▸ YOUR TASK: How many lines of the records contain the string "screenshot"? Case counts. Reply with the number alone.

▸ AVAILABLE RECORDS:
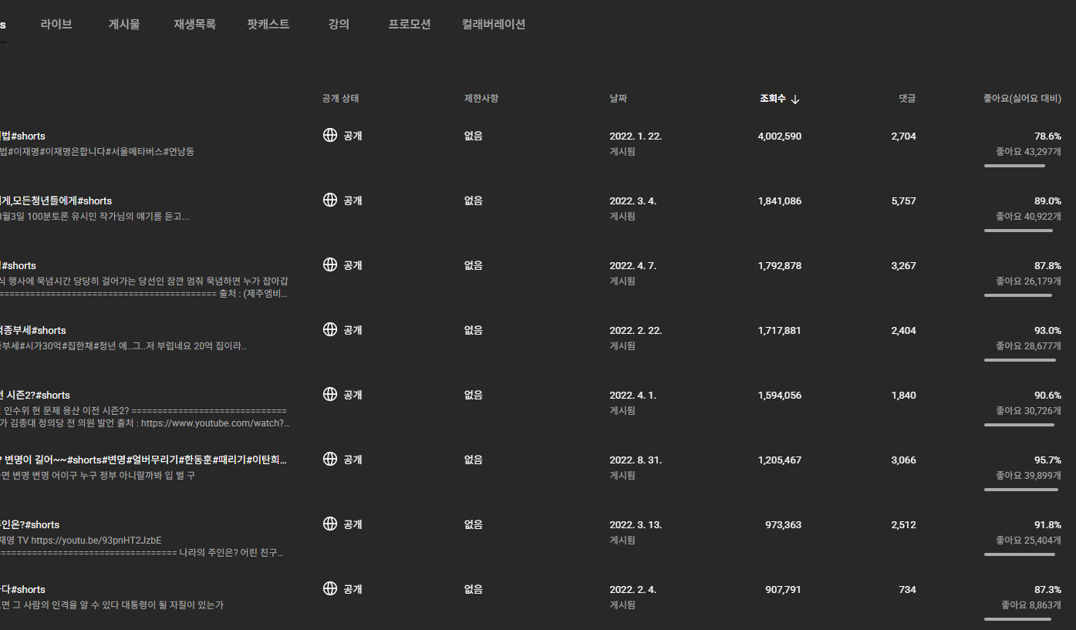Sort the list by the 날짜 column header
This screenshot has height=630, width=1076.
pyautogui.click(x=618, y=99)
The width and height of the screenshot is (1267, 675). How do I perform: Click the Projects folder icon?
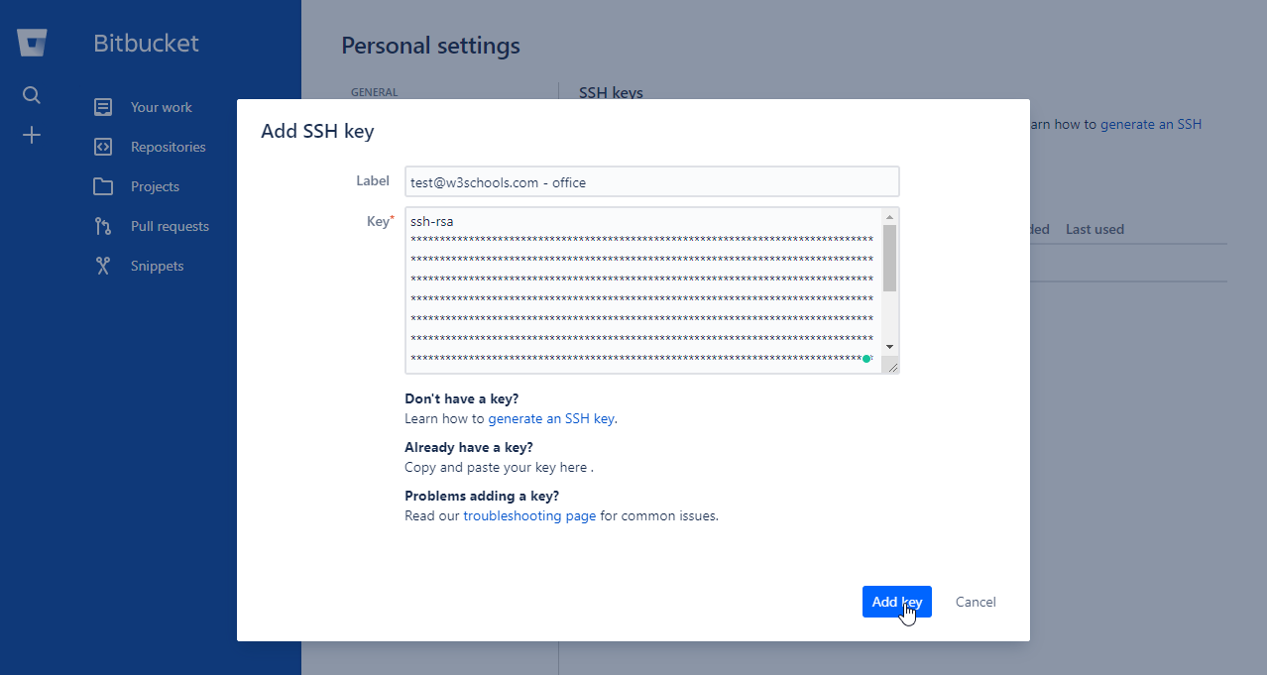103,186
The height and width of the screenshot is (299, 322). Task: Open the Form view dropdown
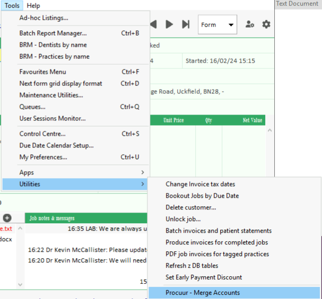pos(217,24)
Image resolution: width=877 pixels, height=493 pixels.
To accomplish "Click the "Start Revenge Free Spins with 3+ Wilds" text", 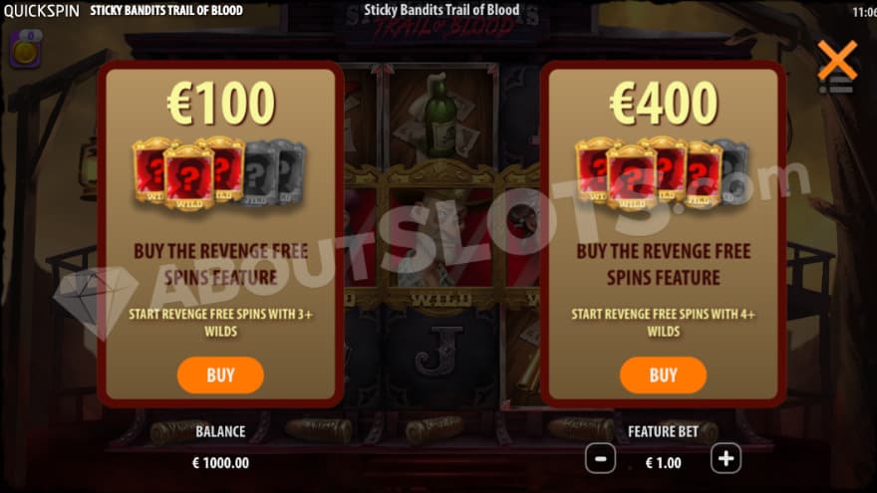I will pyautogui.click(x=220, y=323).
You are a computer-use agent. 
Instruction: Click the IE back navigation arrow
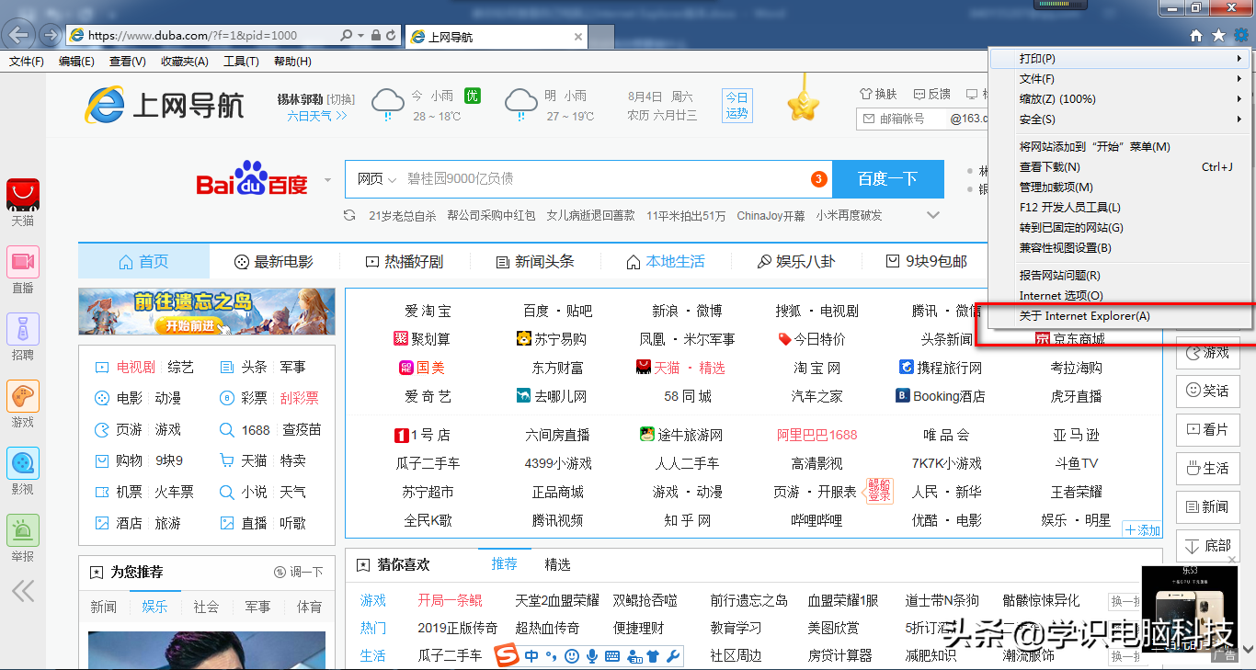[20, 35]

▸ THE RESULT: 3